Colorado Chief Justice Brian D. Boatright started his annual State of the Judiciary address on Thursday with a wavering voice.
He shared that when he reached out to a long-time employee of the Judicial Branch this past week, she told him that for the first time in her 20-year career, she was not proud to say where she worked.
“That broke my heart,” said Boatright, who was sworn in as chief justice on Jan. 1. During his address to state lawmakers, he vowed to bring a “culture change” to the judicial branch, which has been rocked by recent allegations of widespread misconduct at the highest level, as well as claims of sexual harassment and sexism.
In early February, allegations emerged in reporting by The Denver Post that former chief of staff Mindy Masias was awarded $2.5 million contract to prevent her from filing a sexual harassment and discrimination lawsuit against the branch.
The Colorado Supreme Court announced on Tuesday that it is asking other government branches — including the governor’s office, attorney general’s office and leaders of both parties in the House and Senate — for help in selecting independent investigators to look into the allegations. Boatright committed to cooperating with the investigation and making the results to the public.
‘We want to know the truth’
“I’m here to tell the Legislature, the governor, every member of the branch, and most importantly the citizens of the state of Colorado and employees that we’re going to get this right,” Boatright said during his speech in the state House of Representatives. “We want to know the truth.”
Michael Dougherty, the district attorney for the state’s 20th Judicial District, which encompasses Boulder County, said the information he’s read regarding potential misconduct in the Judicial Branch is extremely troubling.
“What this highlights is the importance of the media, because, just speaking candidly, we would not be where we are today if it weren’t for the reporting on this issue,” Dougherty said. “The lack of transparency and the possible misconduct that’s taken place is incredibly concerning and it undermines the integrity of the entire judicial system. I’m glad that investigations are now underway and I’m hopeful that we’ll see the result of those investigations and that they’re shared publicly.”
The alleged misconduct within the Judicial Department was largely brought to the public’s attention through a series of articles published by the Post starting in 2019.
The Colorado Office of the State Auditor is conducting a separate investigation related to the allegations, led by the state’s top auditor, Dianne Ray.
“This is the only first step toward a journey of rectification,” said Senate President Leroy Garcia, a Pueblo Democrat, in a written statement after Boatright’s address.
“If recent allegations are true, harassment, sexism, and power abuse are common occurrences throughout the ranks of the Judiciary — a truly horrifying thing to imagine,” Leroy added. “Action must proceed quickly and comprehensively to address these allegations, leaving no stone unturned, until we right the wrongs of the past and ensure impeccable leadership going forward.”
Chief justice requests assistance to address ‘tsunami’ of jury trials
In addition to discussing the allegations regarding the judicial department, Boatright also touched on how the branch is working to diversify its ranks and address racial inequity in Colorado’s criminal justice system.

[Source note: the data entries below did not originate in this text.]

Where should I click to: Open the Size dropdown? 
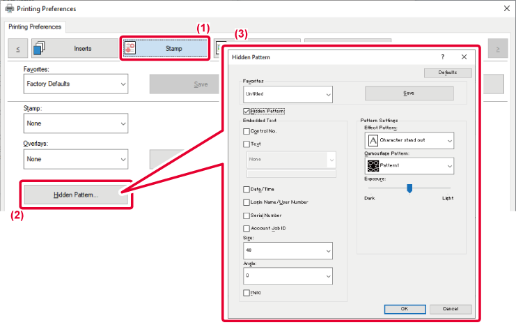point(288,250)
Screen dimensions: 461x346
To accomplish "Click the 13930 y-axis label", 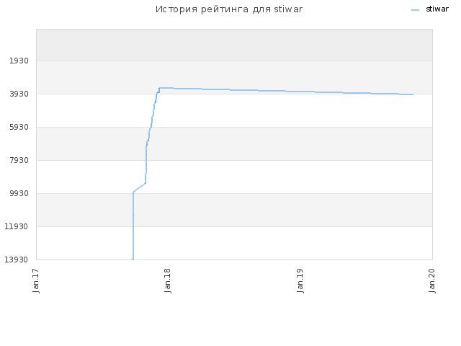I will [x=17, y=260].
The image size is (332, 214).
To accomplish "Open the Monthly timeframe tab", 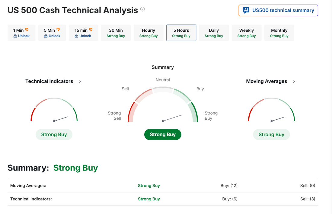I will (279, 33).
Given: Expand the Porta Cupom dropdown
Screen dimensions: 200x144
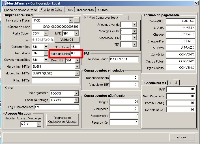Looking at the screenshot, I should coord(46,33).
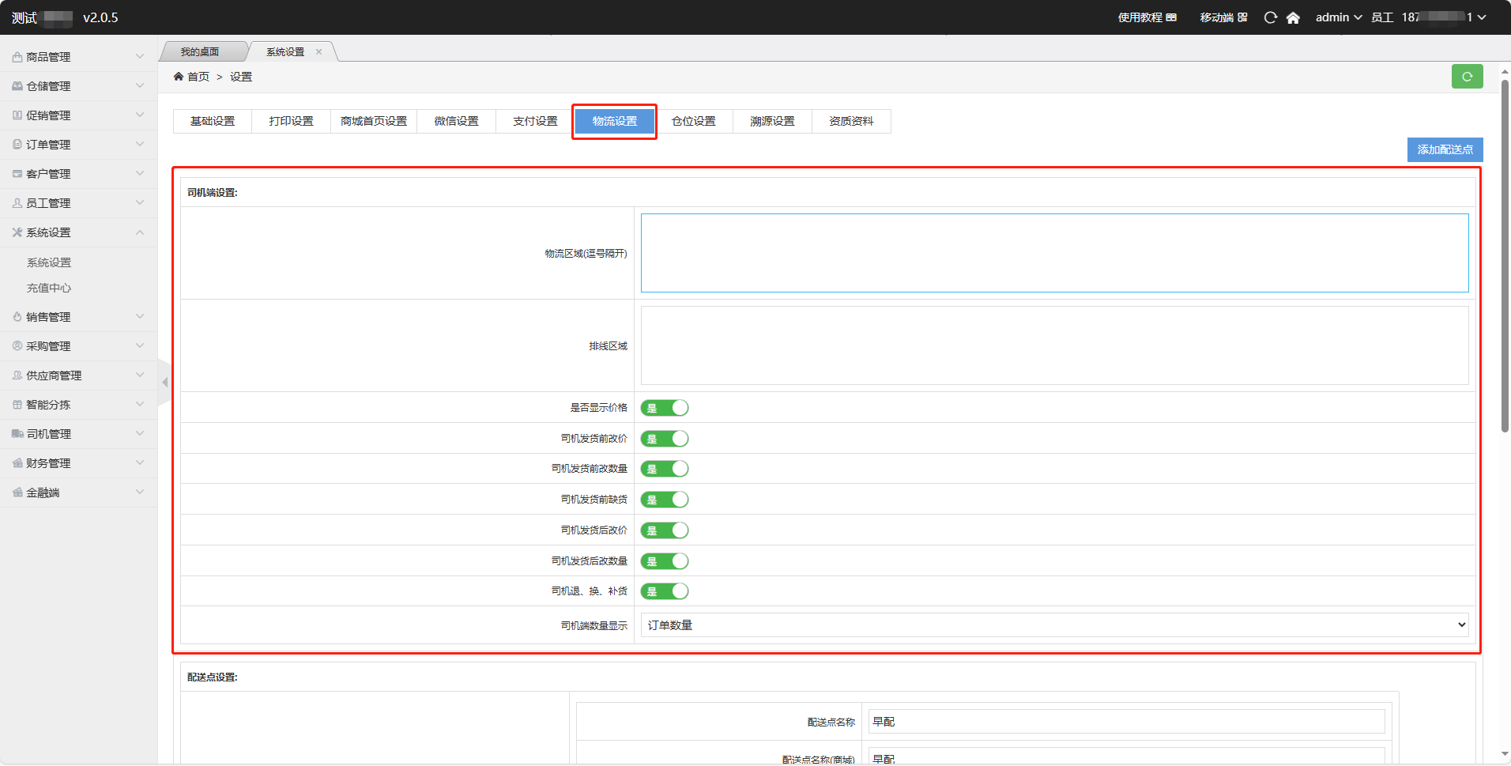
Task: Toggle the 是否显示价格 switch
Action: tap(664, 408)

“One of the best ways to ensure equal justice for all is to have judges that reflect the communities they serve,” Boatright said. “I’m proud to say that Gov. (Jared) Polis appointed more Black women to the bench — five — in the one year period between Sept. 1, 2019, and Aug. 31, 2020, than in the previous 25 years combined.”
During his address, he implored state lawmakers and the governor to step in and help the branch dig its way out of the “tsunami” of jury trials that have piled up during the past year.
“I started my speech by recognizing that we as a branch are in crisis. But we also face another crisis,” he said. “This, however, is not a crisis of our own doing. This is a practical crisis caused by the pandemic.”
Boatright said the branch needs more staff — and more state funds — to meet the challenges.
“Over the past five years, we’ve held an average of 2,716 jury trials a year,” Boatright said. “On January 19 of 2021, we had 14,635 jury trials scheduled statewide, with over 10,000 of those being criminal trials.”
He would like the Legislature to put forth an amendment that extends Colorado’s speedy trial mandate, which requires defendants who plead not guilty to have their case heard within six months. With a longer deadline, he said the courts will have more time to catch up.